REQUIRED ACTION: The part to set down runs from the first line of the data below through the line with "[Museu de l'Oli] (662, 1360)", inclusive; write it exactly and leave out the pictures.

[Items from a data source]
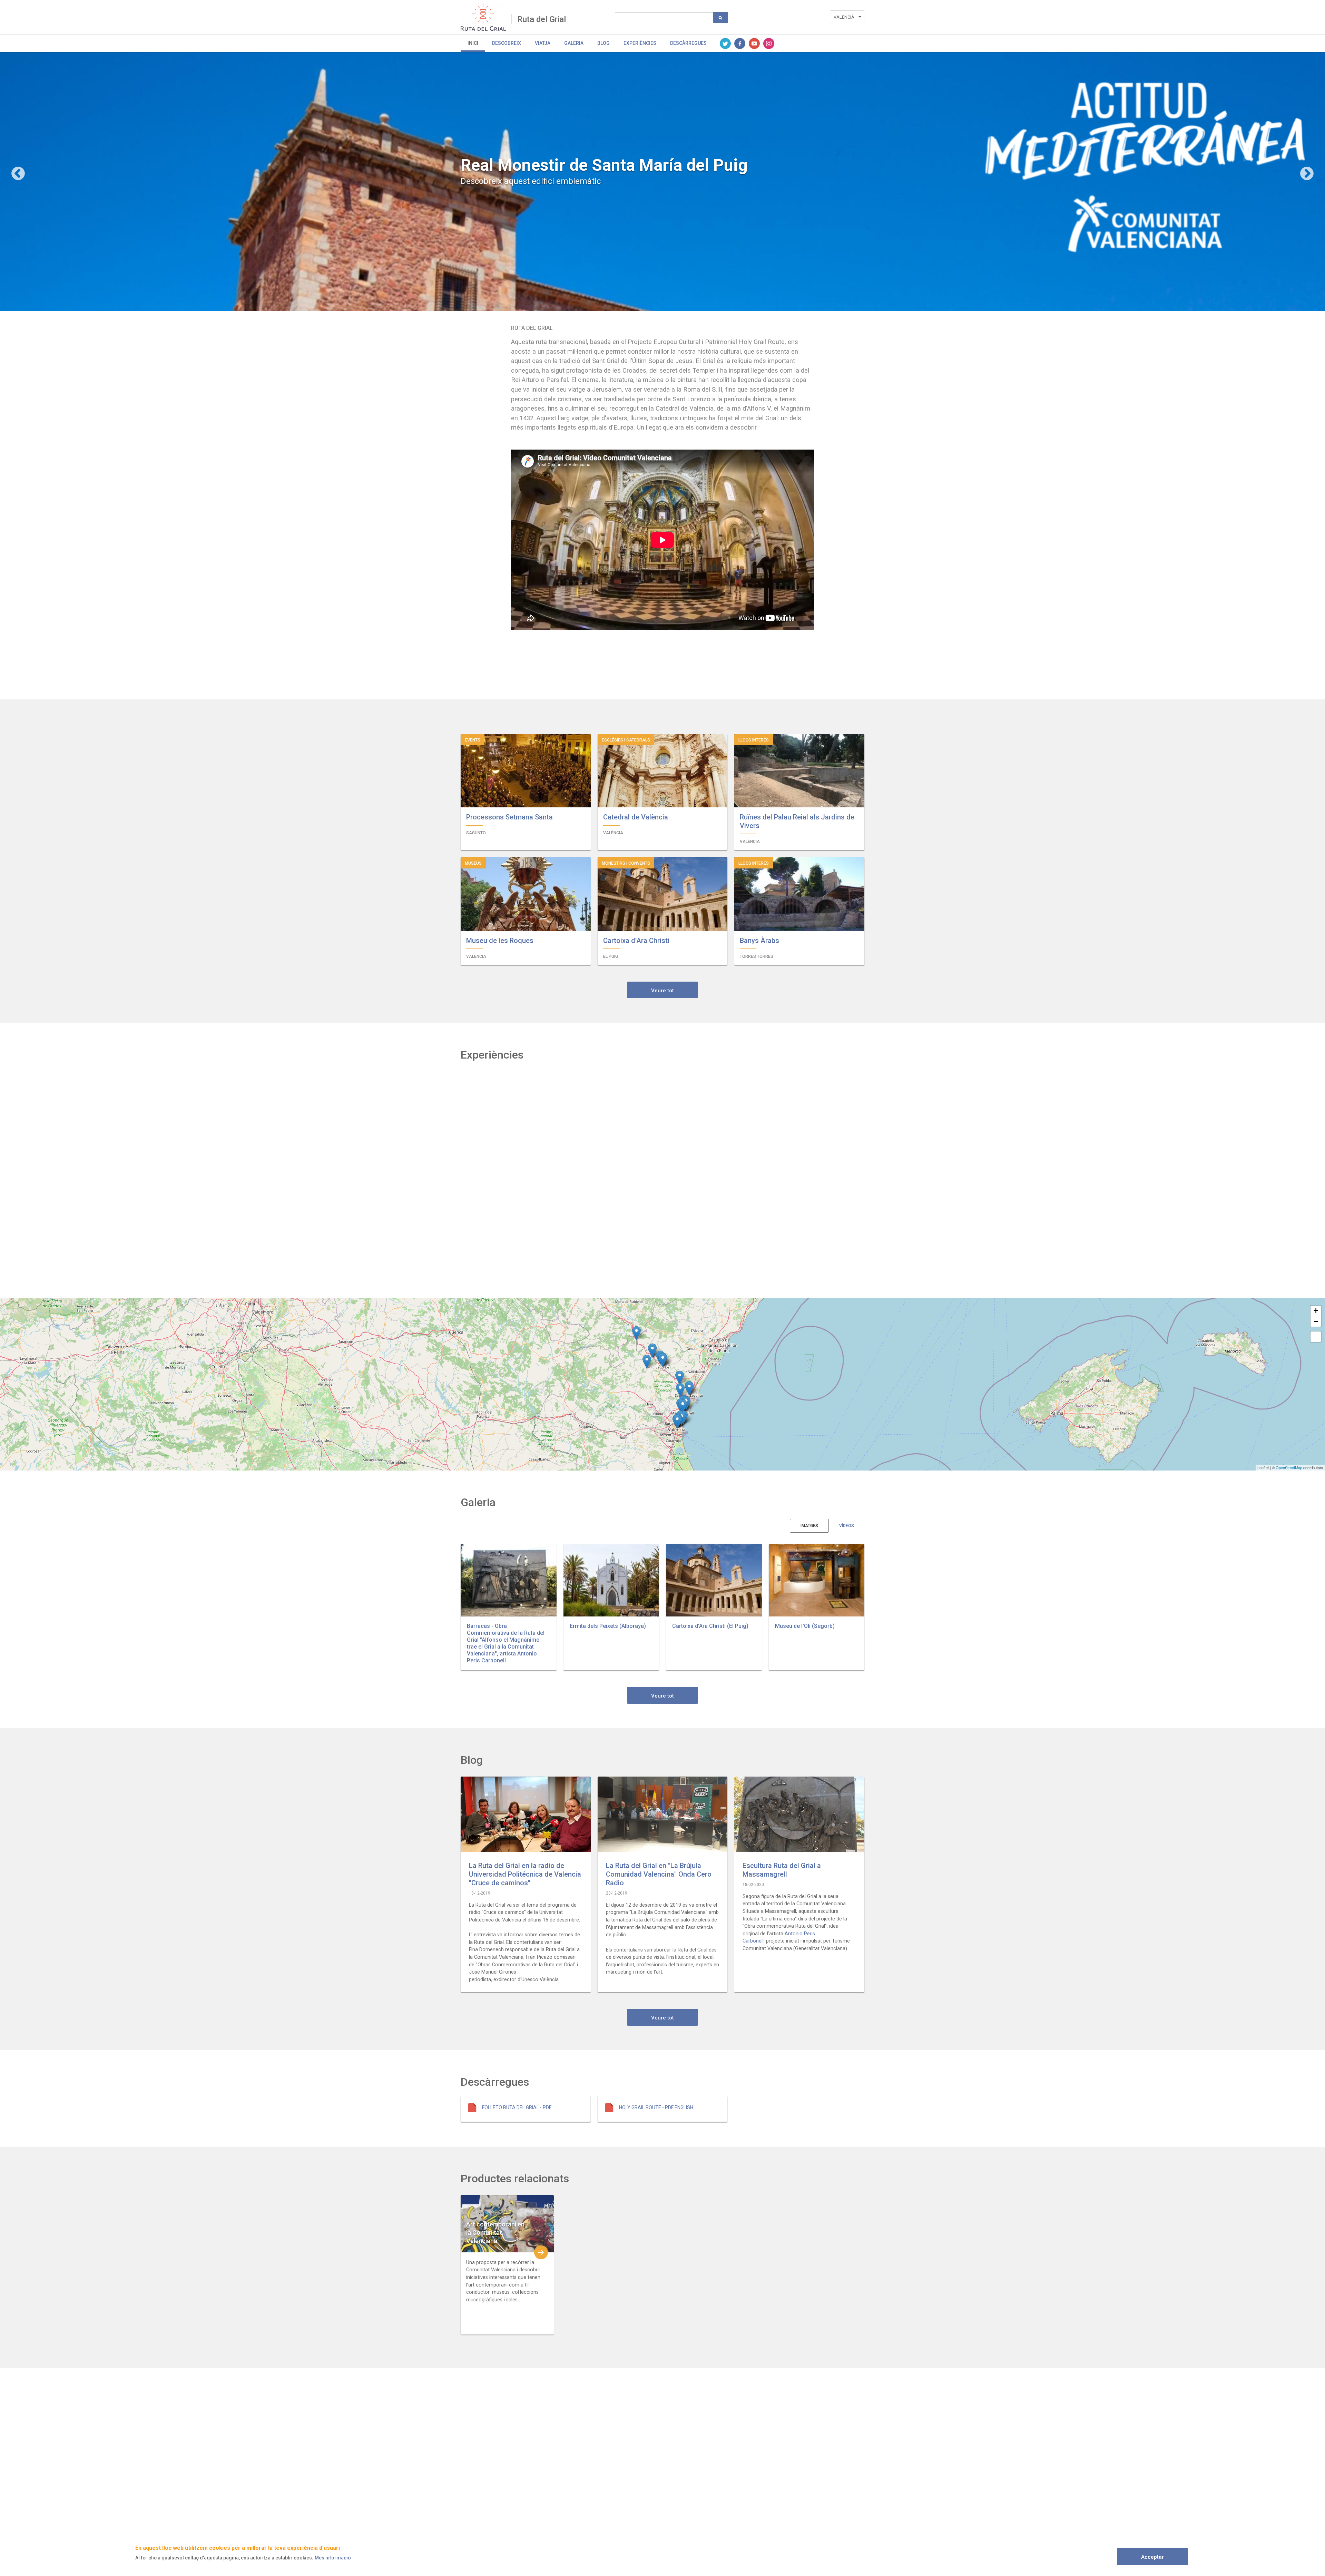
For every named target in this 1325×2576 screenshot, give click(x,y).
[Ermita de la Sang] (689, 1389)
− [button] (1316, 1321)
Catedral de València (635, 817)
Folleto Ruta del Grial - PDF (516, 2107)
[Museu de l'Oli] (662, 1360)
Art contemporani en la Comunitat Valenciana (495, 2232)
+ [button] (1316, 1310)
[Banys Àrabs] (679, 1377)
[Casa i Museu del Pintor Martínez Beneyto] (682, 1406)
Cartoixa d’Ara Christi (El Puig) (710, 1626)
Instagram (768, 43)
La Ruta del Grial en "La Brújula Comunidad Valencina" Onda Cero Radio (658, 1874)
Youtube (754, 43)
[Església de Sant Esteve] (677, 1421)
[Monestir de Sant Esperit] (680, 1390)
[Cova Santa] (646, 1362)
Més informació (333, 2557)
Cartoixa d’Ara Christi (636, 940)
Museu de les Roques (499, 940)
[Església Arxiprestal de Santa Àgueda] (652, 1351)
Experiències (640, 43)
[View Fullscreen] (1316, 1336)
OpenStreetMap (1289, 1467)
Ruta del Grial (541, 19)
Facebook (739, 43)
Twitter (725, 43)
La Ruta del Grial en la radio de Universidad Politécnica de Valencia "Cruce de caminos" (525, 1874)
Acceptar (1152, 2557)
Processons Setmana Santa (509, 817)
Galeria (573, 43)
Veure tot (662, 990)
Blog (603, 43)
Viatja (542, 43)
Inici (473, 43)
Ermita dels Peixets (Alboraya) (608, 1626)
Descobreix (506, 43)
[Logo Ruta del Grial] (486, 17)
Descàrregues (688, 43)
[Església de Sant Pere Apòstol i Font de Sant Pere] (636, 1333)
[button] (509, 1580)
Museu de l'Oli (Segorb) (805, 1626)
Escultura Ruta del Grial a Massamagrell (782, 1869)
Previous (18, 173)
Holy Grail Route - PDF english (656, 2107)
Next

RESPONSE BELOW:
For every named target in this 1325×2576 screenshot, give click(x,y).
[Ermita de la Sang] (689, 1389)
− [button] (1316, 1321)
Catedral de València (635, 817)
Folleto Ruta del Grial - PDF (516, 2107)
[Museu de l'Oli] (662, 1360)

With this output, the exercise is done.